### Work task
Filtering the records below, copy only those lines that include the word "agent".

━━━━━━━━━━━━━━━━

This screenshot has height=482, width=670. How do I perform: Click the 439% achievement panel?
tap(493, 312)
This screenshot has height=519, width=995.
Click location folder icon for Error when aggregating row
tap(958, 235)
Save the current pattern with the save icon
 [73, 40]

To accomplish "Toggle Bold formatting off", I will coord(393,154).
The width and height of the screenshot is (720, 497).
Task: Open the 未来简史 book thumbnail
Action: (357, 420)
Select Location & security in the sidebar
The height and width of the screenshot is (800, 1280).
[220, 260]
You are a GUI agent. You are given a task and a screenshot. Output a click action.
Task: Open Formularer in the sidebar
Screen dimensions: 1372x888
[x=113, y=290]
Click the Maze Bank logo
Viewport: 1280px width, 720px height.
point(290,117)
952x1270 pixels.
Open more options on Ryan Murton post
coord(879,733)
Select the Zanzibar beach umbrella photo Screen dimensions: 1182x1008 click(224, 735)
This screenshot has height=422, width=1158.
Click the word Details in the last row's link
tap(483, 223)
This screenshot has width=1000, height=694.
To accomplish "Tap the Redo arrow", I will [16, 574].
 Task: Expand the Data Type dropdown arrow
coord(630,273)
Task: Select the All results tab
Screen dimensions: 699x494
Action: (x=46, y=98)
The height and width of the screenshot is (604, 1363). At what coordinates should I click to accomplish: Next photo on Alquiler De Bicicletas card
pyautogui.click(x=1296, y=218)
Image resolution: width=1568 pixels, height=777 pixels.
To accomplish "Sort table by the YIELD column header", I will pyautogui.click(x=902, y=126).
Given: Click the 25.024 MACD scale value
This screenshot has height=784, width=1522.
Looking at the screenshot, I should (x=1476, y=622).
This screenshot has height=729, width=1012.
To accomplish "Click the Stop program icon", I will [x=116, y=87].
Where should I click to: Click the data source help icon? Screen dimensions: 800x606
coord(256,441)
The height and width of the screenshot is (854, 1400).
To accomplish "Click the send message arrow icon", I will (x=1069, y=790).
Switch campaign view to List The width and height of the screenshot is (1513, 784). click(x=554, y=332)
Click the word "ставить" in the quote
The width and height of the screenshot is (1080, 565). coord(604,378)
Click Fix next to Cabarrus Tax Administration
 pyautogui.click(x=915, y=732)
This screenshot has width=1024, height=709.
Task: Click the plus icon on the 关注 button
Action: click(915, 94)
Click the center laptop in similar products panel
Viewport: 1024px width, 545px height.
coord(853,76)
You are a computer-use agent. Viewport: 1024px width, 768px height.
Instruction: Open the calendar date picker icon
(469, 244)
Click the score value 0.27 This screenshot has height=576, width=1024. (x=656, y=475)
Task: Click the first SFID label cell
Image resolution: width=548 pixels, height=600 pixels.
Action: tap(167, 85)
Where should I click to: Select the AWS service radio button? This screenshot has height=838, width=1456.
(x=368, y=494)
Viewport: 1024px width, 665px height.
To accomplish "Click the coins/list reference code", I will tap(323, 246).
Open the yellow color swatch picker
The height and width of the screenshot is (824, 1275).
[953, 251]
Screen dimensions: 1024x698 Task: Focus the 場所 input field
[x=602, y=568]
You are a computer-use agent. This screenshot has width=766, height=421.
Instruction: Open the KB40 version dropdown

━━━━━━━━━━━━━━━━

### Output below
You are a GUI agent. You are given a task and a screenshot. Output a click action.
You are a computer-use agent. Viewport: 1024px width, 768px height.
You are a computer-use agent. This screenshot has width=766, height=421.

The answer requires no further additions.